Nous faisons part dans un premier temps de notre étonnement. Pourquoi cette décision ?

Alexandre Kara explique que certains dirigeants politiques refusent de venir (ou menacent de ne pas venir) sur nos antennes à cause des enquêtes de la rédaction, passées ou en cours.

"Notre rôle est de donner la parole à tout le monde pendant cette campagne et d’être très présents. Notre rôle c’est d’être numéro 1 sur ces élections, peu importe qui en sortira vainqueur. Et aujourd’hui on a des difficultés avec un certain nombre de candidats parce que l’on fait de l’investigation"… 

La SDJ exprime son profond désaccord vis-à-vis de cette décision et de cette stratégie. Nous le manifestons à plusieurs reprises au cours de ce rendez-vous, et indiquons notre inquiétude quant à sa perception par le public. 

Sans parvenir à infléchir la position d’Alexandre Kara : "Je soutiendrai toujours l’investigation sauf que j’ai besoin que les hommes et femmes politiques soient présents sur l’ensemble de nos éditions et sur l’ensemble de notre offre dans les prochains mois parce que sinon, je considérerais que c’est une faute de pluralisme. On va faire 4 primes sur les Européennes. Et si plus personne ne vient sur le plateau du 20h, c’est un problème pour moi [...] et ça vient en partie de l’investigation". 

Nous sommes conscients qu’il est essentiel – notamment sur le plan démocratique - de recevoir sur nos plateaux des représentants politiques de premier plan et de tous bords pendant cette campagne. Nous déplorons que certains boycottent nos émissions. Mais cet état de fait ne doit pas entraver la liberté des journalistes d'enquêter, même l’espace de quelques mois. 

La SDJ souligne que ce n’est pas la première fois que des politiques refusent de venir sur nos antennes et qu’interrompre ces enquêtes, c’est céder au chantage de celles et ceux que nos enquêtes dérangent. Nous ne pouvons accepter que le travail d’enquête (réaliser des tournages et mener des interviews par exemple) soit interrompu. Il en va de notre indépendance qui doit être permanente et ne peut être « mise en pause ».

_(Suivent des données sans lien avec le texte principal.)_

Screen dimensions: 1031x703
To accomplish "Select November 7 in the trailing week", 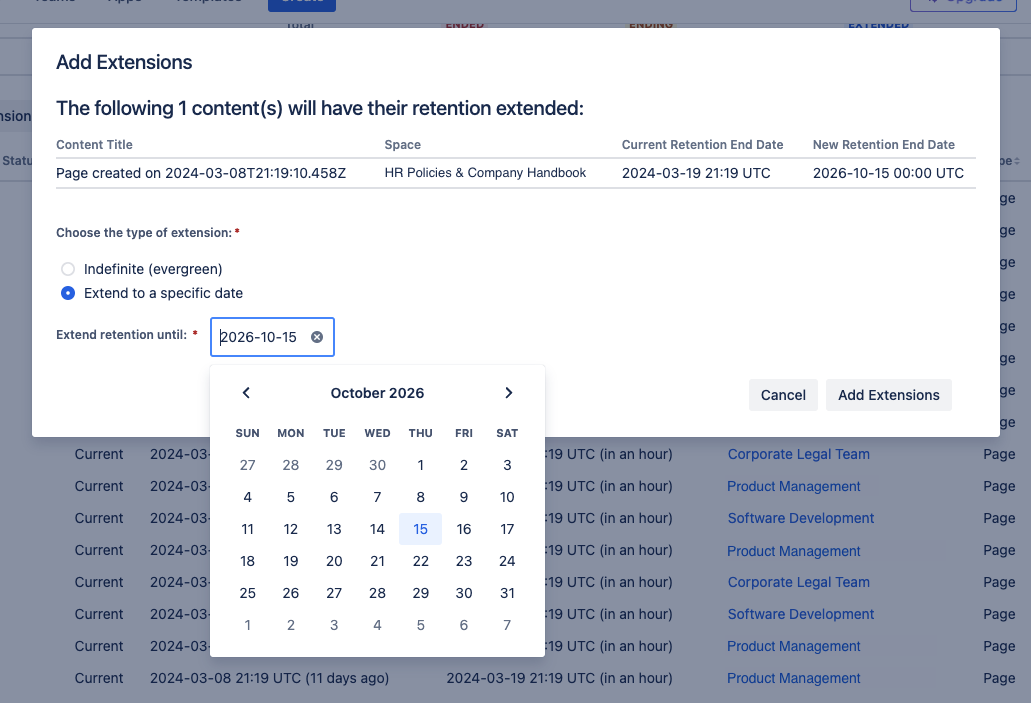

Alexandre Kara indique que depuis qu’il est en poste, Complément d’Enquête a fait plus de portraits politiques qu’au cours des 5 dernières années : "Je n’ai jamais rien censuré. Jamais le service public n’a eu autant de liberté [...] Notre responsabilité est plus large. On doit travailler ensemble pour toute l’info ». Il précise par ailleurs que si des candidats aux Européennes sont mis en cause, il sera possible de mener et diffuser des enquêtes. Cela nous semble difficilement concevable si, dans le même temps, les enquêtes sur des personnalités politiques sont en suspens.

Nous souhaitons ici rappeler que, jusqu’à présent, grâce à la liberté éditoriale totale dont bénéficient les rédactions de France Télévisions, Complément d’Enquête avait pu réaliser des investigations sur des personnalités de tous bords politiques afin de respecter un « équilibre » : Jordan Bardella, Sophia Chikirou, Anne Hidalgo, Alexis Kohler, Edouard Philippe, Sandrine Rousseau ou Eric Zemmour…." »

« Ça sent la motion de défiance » préviennent à présent déjà plusieurs journalistes du Siège.